Cauthorn told Bartle that he sounded like he was lobbying for big oil.
"I'm lobbying for that family in Lee Summit, that is going to be forced to buy fuel that is less efficient by about 20-25 percent," Bartle replied, " and now they're going to have to pay more money for a blended fuel that won't take their car as far as the non-blended fuel."
Bartle said the legislation would limit types of fuel available to consumers and without the bill new technologies that were economically unfeasable would become feasible once gas prices hit a tipping point.
"We will see a revolution happen in this country if the government would keep its hands off of the private market place," he said.
"If we tamper with the marketplace, all it's going to do is extend the life of oil and extend the influence of the Mid-East longer than it would otherwise be," Bartle later added.
Sen. Tim Green, D-St.Louis County, who voted against the bill said he didn't see the legislation lowering the demand for foreign oil, since the state would still require regular unleaded-gasoline to make the mixture.
"So, I see our dependency is going to stay at the same level," Green said.
He also said that since the efficiency of ethanol is less than gasoline, consumers would have to buy the same amount of crude oil if not more.

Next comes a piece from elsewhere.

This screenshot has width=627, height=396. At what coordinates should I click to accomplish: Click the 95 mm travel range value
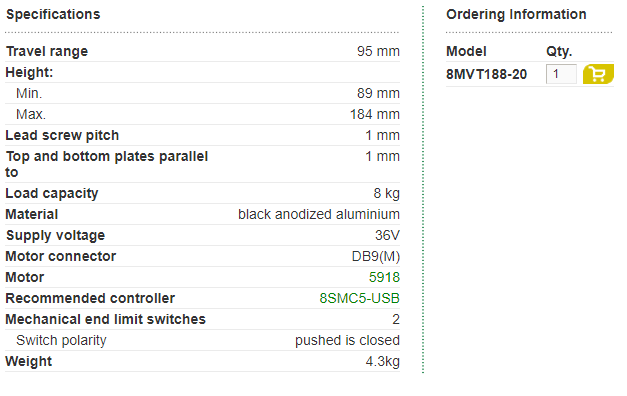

Sen. Chuck Graham, D- Columbia, said that he supported the bill, but offered an amendment which would have changed a "shall" to a "may" which would have taken away the mandate for terminals to sell ethanol, blended ethanol and regular gasoline.
The bill exempts premium gasoline and aircraft fuel from the requirement. Distributors who are unable to purchase ethanol-blended gasoline at the same or lower price as regular gasoline are exempt from any violation. The bill would go into effect January 1, 2008.